Development of a novel fluorescent microbead-based immunoassay and comparison with three enzyme-linked immunoassays for detection of anti-Erysipelothrix spp. IgG antibodies in pigs with known and unknown exposure

A novel fluorescent microbead immunoassay (FMIA) using the recombinant polypeptide SpaA415 was developed for detection of anti-Erysipelothrix spp. IgG in pig sera. The diagnostic performance of the FMIA was evaluated on samples from pigs with known and unknown Erysipelothrix spp. exposure and compared to an in-house enzyme-linked immunosorbent assay (ELISA-1) based on the same capture antigen, and two commercially available ELISAs (ELISA-2 and ELISA-3). Sera from pigs experimentally infected with Erysipelothrix rhusiopathiae serotype 1a (n=60) or 19 (n=12), sera from pigs vaccinated with a commercial attenuated-live vaccine based on serotype 1a (n=12) or a commercial bacterin based on serotype 2 (n=12), and 90 field samples were utilized. The sensitivity on 22 true positive samples collected in the later stages of infection/post-vaccination was 100% for the FMIA and ELISA-1, 63.6% for ELISA-2 and 81.8% for ELISA-3. The earliest antibody response was detected 7days post inoculation with the FMIA (77.8%) and ELISA-1 (11.1%), and at 14days post-vaccination (dpv) with FMIA (50%) and ELISA-1 (50%). On field samples, a higher seroprevalence was found in pigs older than 21days with all four assays.
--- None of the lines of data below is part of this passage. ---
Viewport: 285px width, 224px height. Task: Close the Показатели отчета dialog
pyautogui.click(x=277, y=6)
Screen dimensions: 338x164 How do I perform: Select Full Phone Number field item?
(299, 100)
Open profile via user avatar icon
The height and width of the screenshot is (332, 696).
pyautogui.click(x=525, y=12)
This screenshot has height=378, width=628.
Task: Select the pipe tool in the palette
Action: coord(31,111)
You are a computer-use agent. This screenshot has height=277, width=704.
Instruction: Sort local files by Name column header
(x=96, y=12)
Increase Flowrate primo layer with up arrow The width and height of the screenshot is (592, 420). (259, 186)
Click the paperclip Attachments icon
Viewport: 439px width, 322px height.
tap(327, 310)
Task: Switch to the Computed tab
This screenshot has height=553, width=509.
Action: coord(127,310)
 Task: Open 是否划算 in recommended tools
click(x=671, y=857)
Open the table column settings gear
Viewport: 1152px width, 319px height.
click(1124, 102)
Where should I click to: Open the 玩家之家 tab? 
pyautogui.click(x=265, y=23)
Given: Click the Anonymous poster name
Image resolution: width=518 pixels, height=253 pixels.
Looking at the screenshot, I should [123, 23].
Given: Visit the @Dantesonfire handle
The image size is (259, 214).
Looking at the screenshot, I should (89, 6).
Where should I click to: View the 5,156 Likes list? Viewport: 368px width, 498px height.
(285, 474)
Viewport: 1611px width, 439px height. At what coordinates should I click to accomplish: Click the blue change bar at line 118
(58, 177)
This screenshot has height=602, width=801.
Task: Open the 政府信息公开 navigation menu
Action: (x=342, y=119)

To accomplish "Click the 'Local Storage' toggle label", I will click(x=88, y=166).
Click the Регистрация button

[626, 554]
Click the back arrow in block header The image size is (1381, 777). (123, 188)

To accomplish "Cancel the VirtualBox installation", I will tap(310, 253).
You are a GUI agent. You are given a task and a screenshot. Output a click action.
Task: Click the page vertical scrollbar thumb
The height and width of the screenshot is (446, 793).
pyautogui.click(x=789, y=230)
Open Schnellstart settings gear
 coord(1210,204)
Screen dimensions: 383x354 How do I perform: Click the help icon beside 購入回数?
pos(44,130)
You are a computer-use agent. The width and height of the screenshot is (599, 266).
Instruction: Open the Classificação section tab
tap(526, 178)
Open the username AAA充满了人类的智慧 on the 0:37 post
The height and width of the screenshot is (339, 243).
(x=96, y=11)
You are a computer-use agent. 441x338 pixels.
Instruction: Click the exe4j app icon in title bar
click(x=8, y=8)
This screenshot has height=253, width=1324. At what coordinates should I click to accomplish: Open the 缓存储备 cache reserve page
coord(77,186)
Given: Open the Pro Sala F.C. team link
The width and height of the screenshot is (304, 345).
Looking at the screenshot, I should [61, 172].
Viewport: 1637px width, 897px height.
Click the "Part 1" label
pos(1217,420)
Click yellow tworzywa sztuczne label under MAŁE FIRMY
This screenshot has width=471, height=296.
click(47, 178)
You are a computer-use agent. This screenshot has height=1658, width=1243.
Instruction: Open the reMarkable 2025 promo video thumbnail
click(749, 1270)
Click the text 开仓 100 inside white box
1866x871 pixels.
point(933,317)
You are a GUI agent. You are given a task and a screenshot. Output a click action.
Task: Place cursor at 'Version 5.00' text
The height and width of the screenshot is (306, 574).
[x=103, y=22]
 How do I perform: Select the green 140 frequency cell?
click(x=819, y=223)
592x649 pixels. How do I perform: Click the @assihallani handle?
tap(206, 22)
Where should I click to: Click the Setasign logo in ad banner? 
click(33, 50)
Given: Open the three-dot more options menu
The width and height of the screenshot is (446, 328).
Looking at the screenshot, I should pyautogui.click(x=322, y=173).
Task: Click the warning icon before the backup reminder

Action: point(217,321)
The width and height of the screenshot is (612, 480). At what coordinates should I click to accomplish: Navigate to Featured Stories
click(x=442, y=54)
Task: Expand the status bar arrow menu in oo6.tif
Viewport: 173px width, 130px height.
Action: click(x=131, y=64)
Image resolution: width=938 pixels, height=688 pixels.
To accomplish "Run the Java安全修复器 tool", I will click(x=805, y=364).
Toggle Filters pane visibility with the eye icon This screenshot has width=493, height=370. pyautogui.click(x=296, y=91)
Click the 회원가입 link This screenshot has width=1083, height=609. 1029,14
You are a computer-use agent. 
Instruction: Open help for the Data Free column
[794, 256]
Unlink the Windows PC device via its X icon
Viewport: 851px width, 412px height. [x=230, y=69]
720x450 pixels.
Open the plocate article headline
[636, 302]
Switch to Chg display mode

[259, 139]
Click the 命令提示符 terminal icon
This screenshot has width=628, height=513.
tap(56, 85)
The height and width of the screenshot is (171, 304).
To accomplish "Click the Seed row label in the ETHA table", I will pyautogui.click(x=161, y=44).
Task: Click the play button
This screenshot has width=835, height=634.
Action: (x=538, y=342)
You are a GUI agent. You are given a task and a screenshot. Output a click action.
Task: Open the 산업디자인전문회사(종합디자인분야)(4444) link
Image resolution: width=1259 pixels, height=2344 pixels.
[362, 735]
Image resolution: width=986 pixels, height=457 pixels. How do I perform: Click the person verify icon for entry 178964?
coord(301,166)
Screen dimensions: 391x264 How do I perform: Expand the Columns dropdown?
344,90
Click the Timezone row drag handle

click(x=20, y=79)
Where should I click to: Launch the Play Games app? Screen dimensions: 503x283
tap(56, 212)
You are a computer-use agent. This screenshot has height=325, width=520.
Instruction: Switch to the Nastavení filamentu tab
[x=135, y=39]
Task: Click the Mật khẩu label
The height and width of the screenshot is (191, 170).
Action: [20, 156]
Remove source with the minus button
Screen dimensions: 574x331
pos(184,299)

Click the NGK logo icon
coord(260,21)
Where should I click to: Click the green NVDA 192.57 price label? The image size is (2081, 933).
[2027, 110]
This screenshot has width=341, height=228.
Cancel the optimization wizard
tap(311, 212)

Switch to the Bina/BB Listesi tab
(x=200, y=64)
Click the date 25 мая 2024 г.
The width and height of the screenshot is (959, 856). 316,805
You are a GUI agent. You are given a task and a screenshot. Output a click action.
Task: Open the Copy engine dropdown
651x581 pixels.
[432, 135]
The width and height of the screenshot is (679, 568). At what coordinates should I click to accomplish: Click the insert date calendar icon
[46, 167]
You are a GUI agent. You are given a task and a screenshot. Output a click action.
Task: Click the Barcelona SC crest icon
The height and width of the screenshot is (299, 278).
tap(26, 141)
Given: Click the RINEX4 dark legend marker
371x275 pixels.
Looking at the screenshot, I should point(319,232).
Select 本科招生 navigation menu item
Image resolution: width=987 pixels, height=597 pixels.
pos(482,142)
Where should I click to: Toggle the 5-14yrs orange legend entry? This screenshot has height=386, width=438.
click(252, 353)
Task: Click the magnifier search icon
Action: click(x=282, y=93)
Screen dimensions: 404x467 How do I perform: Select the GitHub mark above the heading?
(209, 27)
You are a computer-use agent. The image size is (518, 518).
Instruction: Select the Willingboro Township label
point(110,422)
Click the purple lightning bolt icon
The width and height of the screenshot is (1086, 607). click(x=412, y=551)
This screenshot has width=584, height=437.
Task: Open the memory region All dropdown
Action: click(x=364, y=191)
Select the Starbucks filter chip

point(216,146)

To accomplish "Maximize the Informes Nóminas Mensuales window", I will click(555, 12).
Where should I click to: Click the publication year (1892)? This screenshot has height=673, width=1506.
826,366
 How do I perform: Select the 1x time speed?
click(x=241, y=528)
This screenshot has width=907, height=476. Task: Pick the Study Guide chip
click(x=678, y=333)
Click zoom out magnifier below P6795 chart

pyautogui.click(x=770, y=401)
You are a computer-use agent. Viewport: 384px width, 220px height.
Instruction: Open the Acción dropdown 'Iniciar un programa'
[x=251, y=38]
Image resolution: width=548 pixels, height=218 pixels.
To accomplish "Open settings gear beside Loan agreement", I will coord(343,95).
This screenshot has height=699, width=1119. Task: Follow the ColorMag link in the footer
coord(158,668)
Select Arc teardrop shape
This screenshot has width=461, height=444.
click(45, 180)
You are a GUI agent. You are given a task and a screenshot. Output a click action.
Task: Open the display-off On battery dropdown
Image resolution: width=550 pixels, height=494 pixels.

Kappa analysis indicated that the FMIA and ELISA-1 had almost complete agreement whereas the agreement was slight with ELISA-2 and fair with ELISA-3. The sensitivity of both immunoassays based on the rSpaA415 antigen was higher compared to that of the two commercial ELISAs. The rSpaA415 FMIA has great potential as an inexpensive ELISA alternative for detection of antibodies against E. rhusiopathiae in the future. ► An Erysipelothrix spp. fluorescent microbead-based immunoassay (FMIA) based on the SpaA protein was developed. ► The FMIA was found to be specific and sensitive on sera from experimentally-exposed pigs. ► The results were comparable with those from an ELISA based on the same SpaA protein. ► The sensitivity of the FMIA was higher when compared to two commercially available ELISAs.